+++ Extracted information +++

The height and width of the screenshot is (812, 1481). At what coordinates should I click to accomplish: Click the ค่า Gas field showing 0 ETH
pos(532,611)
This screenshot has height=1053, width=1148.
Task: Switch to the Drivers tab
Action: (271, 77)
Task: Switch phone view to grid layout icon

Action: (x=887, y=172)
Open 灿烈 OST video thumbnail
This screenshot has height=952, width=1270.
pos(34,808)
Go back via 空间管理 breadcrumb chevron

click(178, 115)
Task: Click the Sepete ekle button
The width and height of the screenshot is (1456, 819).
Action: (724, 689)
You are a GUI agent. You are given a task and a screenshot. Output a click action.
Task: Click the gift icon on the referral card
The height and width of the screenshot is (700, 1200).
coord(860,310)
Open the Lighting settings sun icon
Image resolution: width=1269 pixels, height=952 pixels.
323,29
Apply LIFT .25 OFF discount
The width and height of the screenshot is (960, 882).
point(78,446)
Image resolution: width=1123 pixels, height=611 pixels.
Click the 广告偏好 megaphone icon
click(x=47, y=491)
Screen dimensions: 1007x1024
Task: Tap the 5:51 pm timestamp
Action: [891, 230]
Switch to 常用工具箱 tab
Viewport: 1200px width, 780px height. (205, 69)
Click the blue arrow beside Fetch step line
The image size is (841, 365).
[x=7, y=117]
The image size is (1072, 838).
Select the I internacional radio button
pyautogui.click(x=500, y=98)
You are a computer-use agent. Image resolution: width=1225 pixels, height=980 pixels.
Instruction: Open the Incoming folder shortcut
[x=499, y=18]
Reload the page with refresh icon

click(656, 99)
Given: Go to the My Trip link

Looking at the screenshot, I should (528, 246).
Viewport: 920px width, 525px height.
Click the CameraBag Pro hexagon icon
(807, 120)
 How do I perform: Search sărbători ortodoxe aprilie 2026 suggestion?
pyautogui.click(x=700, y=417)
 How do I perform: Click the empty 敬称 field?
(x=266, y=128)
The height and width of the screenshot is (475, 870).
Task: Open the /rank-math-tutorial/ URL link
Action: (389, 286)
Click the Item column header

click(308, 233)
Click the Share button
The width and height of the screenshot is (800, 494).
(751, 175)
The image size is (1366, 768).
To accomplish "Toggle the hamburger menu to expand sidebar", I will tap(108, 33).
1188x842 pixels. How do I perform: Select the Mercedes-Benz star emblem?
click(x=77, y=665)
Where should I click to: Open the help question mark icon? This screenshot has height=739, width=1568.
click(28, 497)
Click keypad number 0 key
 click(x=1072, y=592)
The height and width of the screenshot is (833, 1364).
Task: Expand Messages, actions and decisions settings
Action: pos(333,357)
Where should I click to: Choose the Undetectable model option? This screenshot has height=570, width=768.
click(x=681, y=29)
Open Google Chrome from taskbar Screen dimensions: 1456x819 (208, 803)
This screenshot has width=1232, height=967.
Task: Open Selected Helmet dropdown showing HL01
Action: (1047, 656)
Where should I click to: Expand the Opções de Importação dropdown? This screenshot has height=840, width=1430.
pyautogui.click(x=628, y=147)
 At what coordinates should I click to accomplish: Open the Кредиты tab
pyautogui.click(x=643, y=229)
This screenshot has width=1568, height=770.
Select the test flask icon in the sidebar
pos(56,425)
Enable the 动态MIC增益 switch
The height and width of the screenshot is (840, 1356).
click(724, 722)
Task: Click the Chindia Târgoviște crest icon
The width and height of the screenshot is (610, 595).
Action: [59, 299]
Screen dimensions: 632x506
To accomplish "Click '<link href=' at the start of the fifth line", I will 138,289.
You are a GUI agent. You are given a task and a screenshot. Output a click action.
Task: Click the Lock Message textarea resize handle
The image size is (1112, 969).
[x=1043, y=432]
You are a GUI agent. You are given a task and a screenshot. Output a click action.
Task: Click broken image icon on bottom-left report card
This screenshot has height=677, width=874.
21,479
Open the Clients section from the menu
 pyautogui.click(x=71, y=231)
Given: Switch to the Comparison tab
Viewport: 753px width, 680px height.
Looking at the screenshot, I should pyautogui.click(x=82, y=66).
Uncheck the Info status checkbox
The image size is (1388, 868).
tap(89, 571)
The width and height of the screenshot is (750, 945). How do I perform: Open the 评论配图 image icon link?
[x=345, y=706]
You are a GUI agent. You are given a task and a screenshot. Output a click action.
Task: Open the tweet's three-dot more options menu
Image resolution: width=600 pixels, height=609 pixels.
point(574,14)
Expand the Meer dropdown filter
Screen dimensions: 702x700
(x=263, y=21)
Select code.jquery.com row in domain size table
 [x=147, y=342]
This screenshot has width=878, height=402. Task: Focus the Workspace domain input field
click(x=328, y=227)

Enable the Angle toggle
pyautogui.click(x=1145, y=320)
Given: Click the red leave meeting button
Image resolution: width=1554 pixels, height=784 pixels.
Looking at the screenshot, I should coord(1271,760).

+++

--- Brief ---
Copy every one of the entries above word for word, changing nothing in any line.

--- Written solution ---
The height and width of the screenshot is (812, 1481). At what coordinates should I click to accomplish: Click the ค่า Gas field showing 0 ETH
pos(532,611)
This screenshot has height=1053, width=1148.
Task: Switch to the Drivers tab
Action: (271, 77)
Task: Switch phone view to grid layout icon

Action: (x=887, y=172)
Open 灿烈 OST video thumbnail
This screenshot has height=952, width=1270.
pos(34,808)
Go back via 空间管理 breadcrumb chevron

click(178, 115)
Task: Click the Sepete ekle button
The width and height of the screenshot is (1456, 819).
Action: (724, 689)
You are a GUI agent. You are given a task and a screenshot. Output a click action.
Task: Click the gift icon on the referral card
The height and width of the screenshot is (700, 1200).
coord(860,310)
Open the Lighting settings sun icon
Image resolution: width=1269 pixels, height=952 pixels.
323,29
Apply LIFT .25 OFF discount
The width and height of the screenshot is (960, 882).
point(78,446)
Image resolution: width=1123 pixels, height=611 pixels.
Click the 广告偏好 megaphone icon
click(x=47, y=491)
Screen dimensions: 1007x1024
Task: Tap the 5:51 pm timestamp
Action: [891, 230]
Switch to 常用工具箱 tab
Viewport: 1200px width, 780px height. (205, 69)
Click the blue arrow beside Fetch step line
The image size is (841, 365).
[x=7, y=117]
The image size is (1072, 838).
Select the I internacional radio button
pyautogui.click(x=500, y=98)
You are a computer-use agent. Image resolution: width=1225 pixels, height=980 pixels.
Instruction: Open the Incoming folder shortcut
[x=499, y=18]
Reload the page with refresh icon

click(656, 99)
Given: Go to the My Trip link

Looking at the screenshot, I should (528, 246).
Viewport: 920px width, 525px height.
Click the CameraBag Pro hexagon icon
(807, 120)
 How do I perform: Search sărbători ortodoxe aprilie 2026 suggestion?
pyautogui.click(x=700, y=417)
 How do I perform: Click the empty 敬称 field?
(x=266, y=128)
The height and width of the screenshot is (475, 870).
Task: Open the /rank-math-tutorial/ URL link
Action: (389, 286)
Click the Item column header

click(308, 233)
Click the Share button
The width and height of the screenshot is (800, 494).
(751, 175)
The image size is (1366, 768).
To accomplish "Toggle the hamburger menu to expand sidebar", I will tap(108, 33).
1188x842 pixels. How do I perform: Select the Mercedes-Benz star emblem?
click(x=77, y=665)
Where should I click to: Open the help question mark icon? This screenshot has height=739, width=1568.
click(28, 497)
Click keypad number 0 key
 click(x=1072, y=592)
The height and width of the screenshot is (833, 1364).
Task: Expand Messages, actions and decisions settings
Action: pos(333,357)
Where should I click to: Choose the Undetectable model option? This screenshot has height=570, width=768.
click(x=681, y=29)
Open Google Chrome from taskbar Screen dimensions: 1456x819 (208, 803)
This screenshot has width=1232, height=967.
Task: Open Selected Helmet dropdown showing HL01
Action: (1047, 656)
Where should I click to: Expand the Opções de Importação dropdown? This screenshot has height=840, width=1430.
pyautogui.click(x=628, y=147)
 At what coordinates should I click to accomplish: Open the Кредиты tab
pyautogui.click(x=643, y=229)
This screenshot has width=1568, height=770.
Select the test flask icon in the sidebar
pos(56,425)
Enable the 动态MIC增益 switch
The height and width of the screenshot is (840, 1356).
click(724, 722)
Task: Click the Chindia Târgoviște crest icon
The width and height of the screenshot is (610, 595).
Action: [59, 299]
Screen dimensions: 632x506
To accomplish "Click '<link href=' at the start of the fifth line", I will 138,289.
You are a GUI agent. You are given a task and a screenshot. Output a click action.
Task: Click the Lock Message textarea resize handle
The image size is (1112, 969).
[x=1043, y=432]
You are a GUI agent. You are given a task and a screenshot. Output a click action.
Task: Click broken image icon on bottom-left report card
This screenshot has height=677, width=874.
21,479
Open the Clients section from the menu
 pyautogui.click(x=71, y=231)
Given: Switch to the Comparison tab
Viewport: 753px width, 680px height.
Looking at the screenshot, I should pyautogui.click(x=82, y=66).
Uncheck the Info status checkbox
The image size is (1388, 868).
tap(89, 571)
The width and height of the screenshot is (750, 945). How do I perform: Open the 评论配图 image icon link?
[x=345, y=706]
You are a GUI agent. You are given a task and a screenshot. Output a click action.
Task: Open the tweet's three-dot more options menu
Image resolution: width=600 pixels, height=609 pixels.
point(574,14)
Expand the Meer dropdown filter
Screen dimensions: 702x700
(x=263, y=21)
Select code.jquery.com row in domain size table
 [x=147, y=342]
This screenshot has width=878, height=402. Task: Focus the Workspace domain input field
click(x=328, y=227)

Enable the Angle toggle
pyautogui.click(x=1145, y=320)
Given: Click the red leave meeting button
Image resolution: width=1554 pixels, height=784 pixels.
Looking at the screenshot, I should coord(1271,760).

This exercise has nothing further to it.